## GOAL OF THE EXERCISE
Starting at the beginning of the listing and ending at the line that contains "point(710,16)", reproduce the listing, substituting "check box" for every "checkbox" and keeping everything else unchanged. Leave the pictures out.

########################################

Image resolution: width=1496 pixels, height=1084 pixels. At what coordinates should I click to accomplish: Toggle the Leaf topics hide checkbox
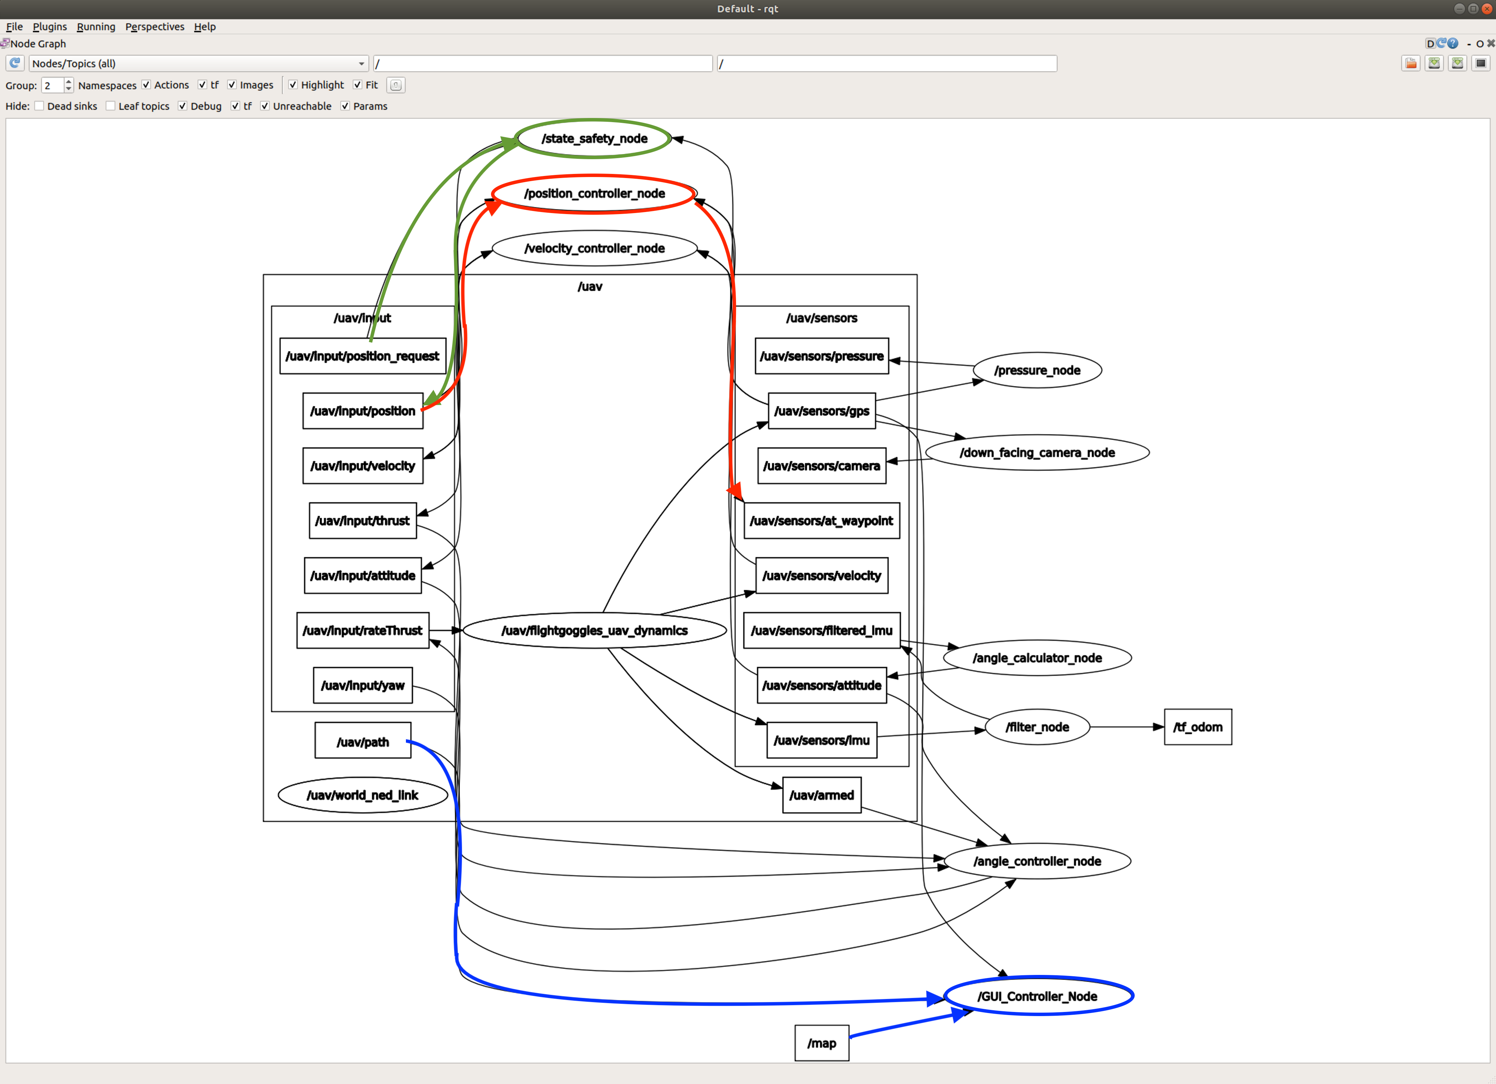111,106
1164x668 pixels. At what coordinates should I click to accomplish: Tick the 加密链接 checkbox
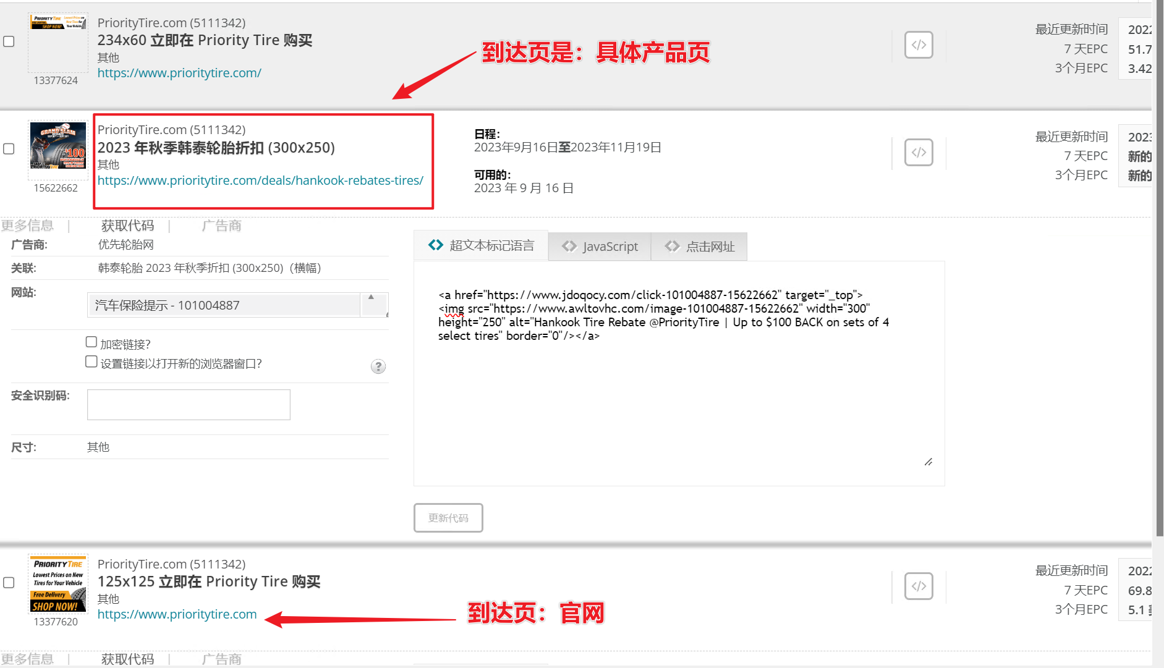click(x=91, y=342)
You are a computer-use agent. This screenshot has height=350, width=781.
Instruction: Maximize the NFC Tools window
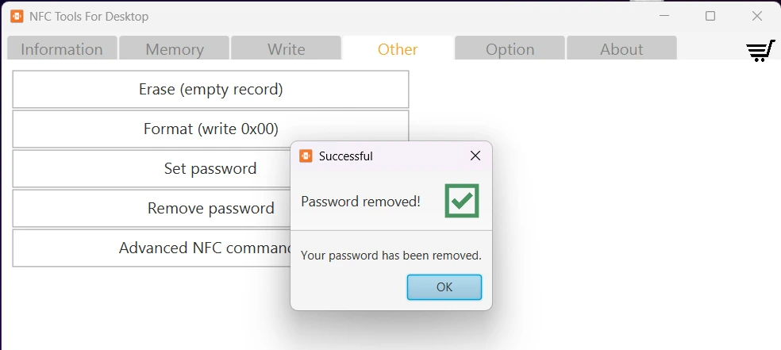point(710,16)
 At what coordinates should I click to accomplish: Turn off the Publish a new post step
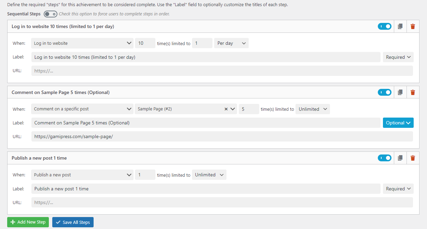tap(384, 158)
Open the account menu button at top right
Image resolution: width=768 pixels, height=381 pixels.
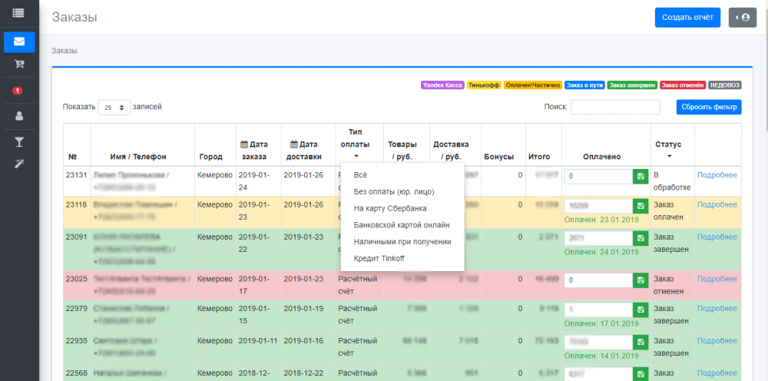click(742, 18)
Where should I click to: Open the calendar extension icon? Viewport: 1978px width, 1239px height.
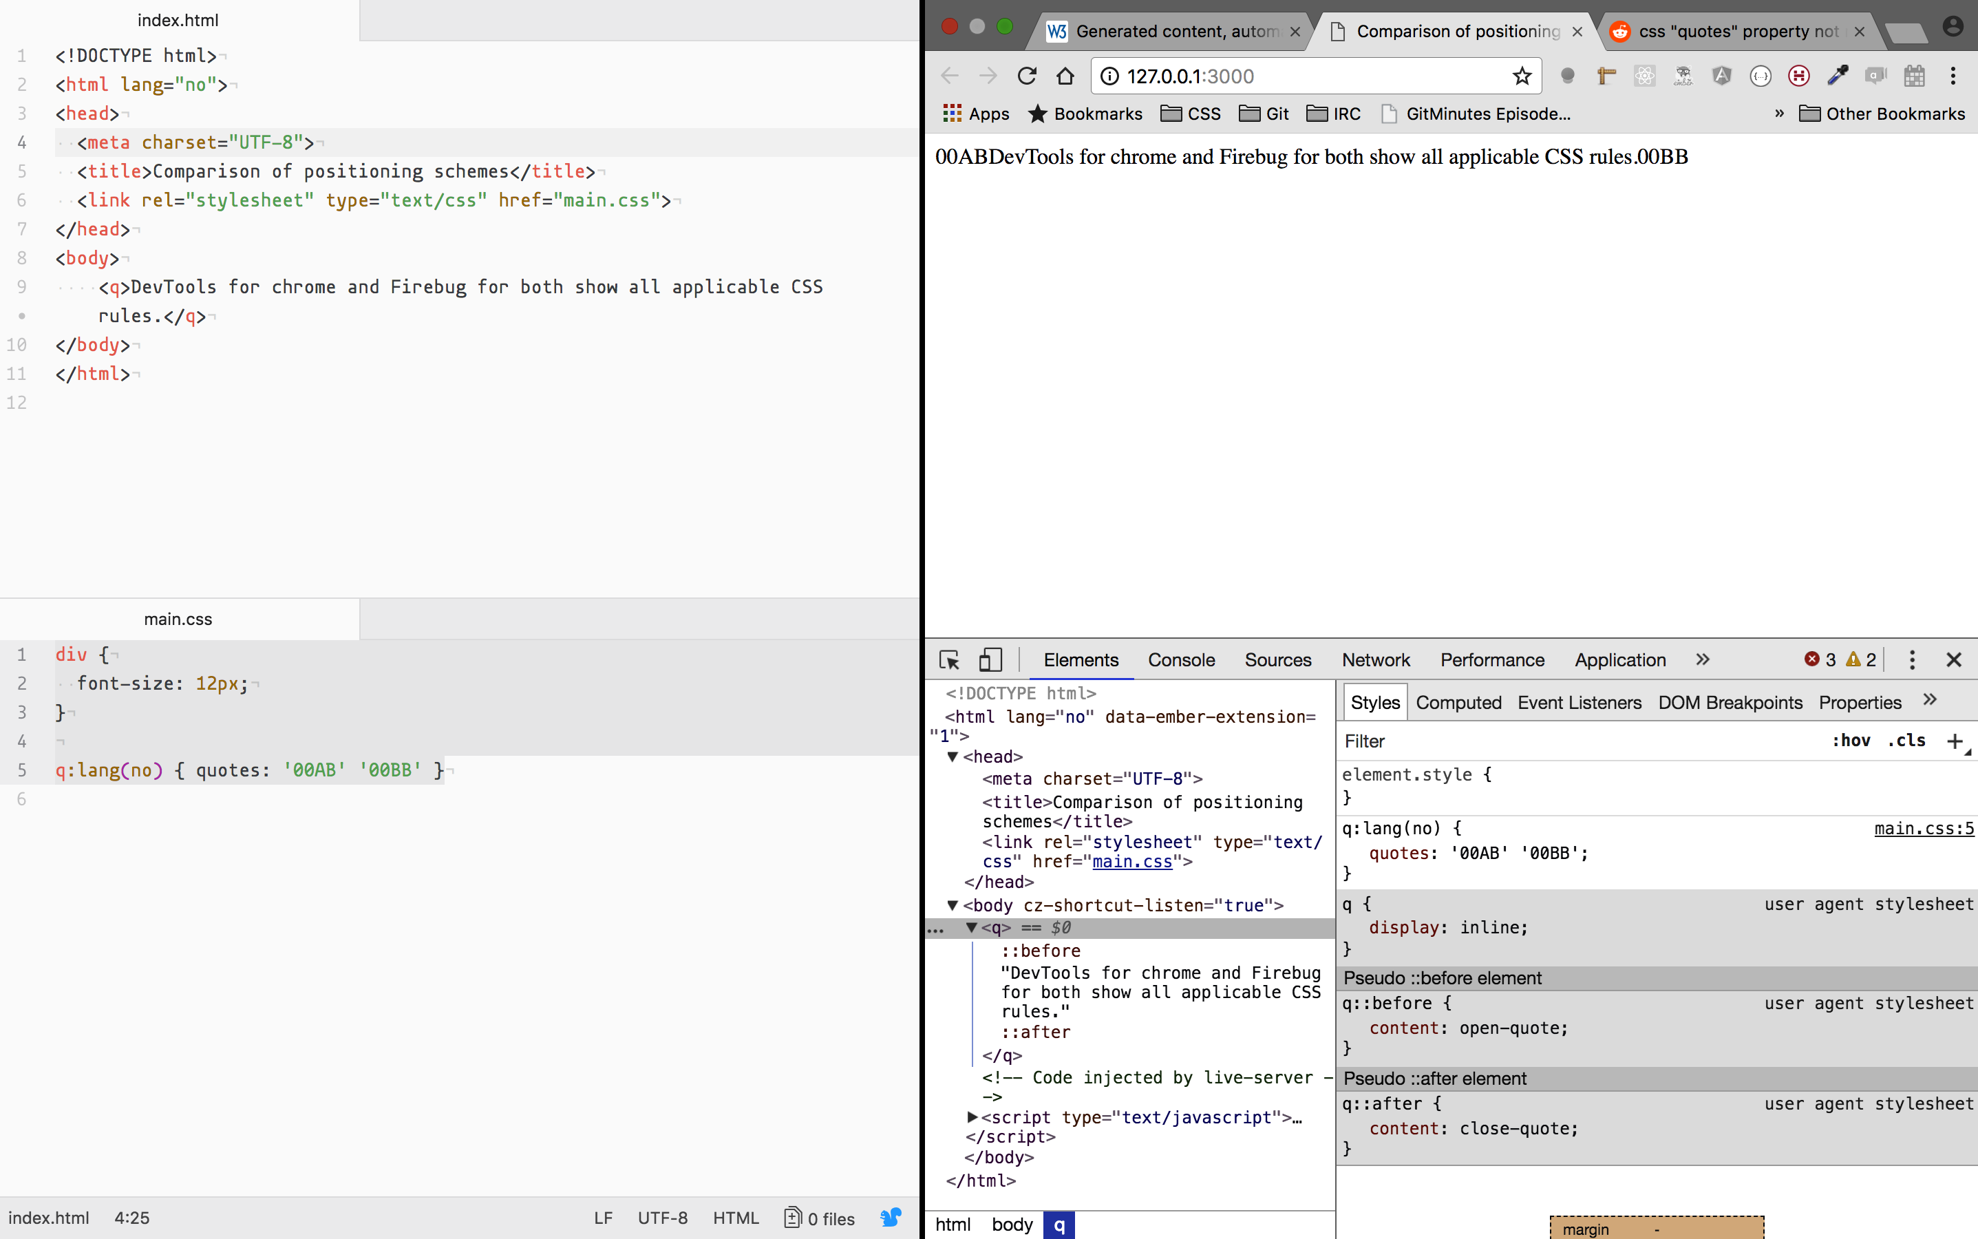pyautogui.click(x=1914, y=75)
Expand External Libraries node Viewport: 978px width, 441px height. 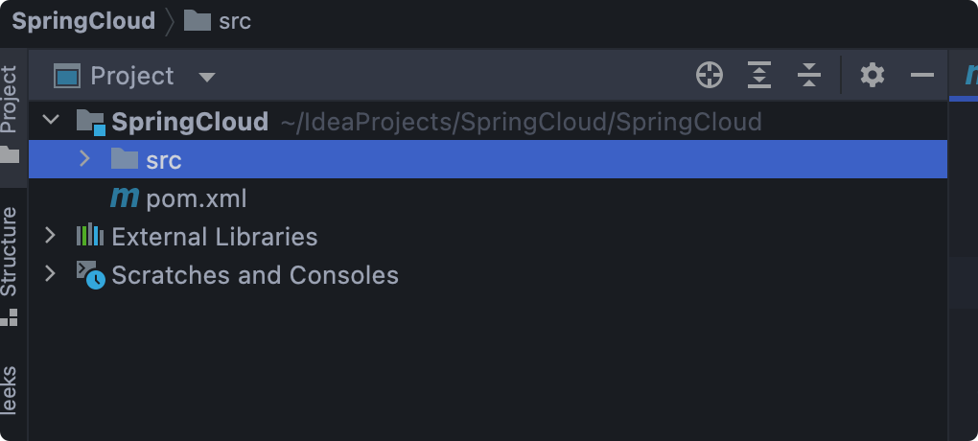point(52,236)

########################################

## REPLY TO THE EXERCISE
Image resolution: width=1496 pixels, height=1084 pixels. At what coordinates should I click to accomplish: Toggle the Leaf topics hide check box
111,106
1164x668 pixels. At what coordinates should I click to accomplish: Tick the 加密链接 check box
click(x=91, y=342)
You are a computer-use agent. This screenshot has height=350, width=781.
Instruction: Maximize the NFC Tools window
point(710,16)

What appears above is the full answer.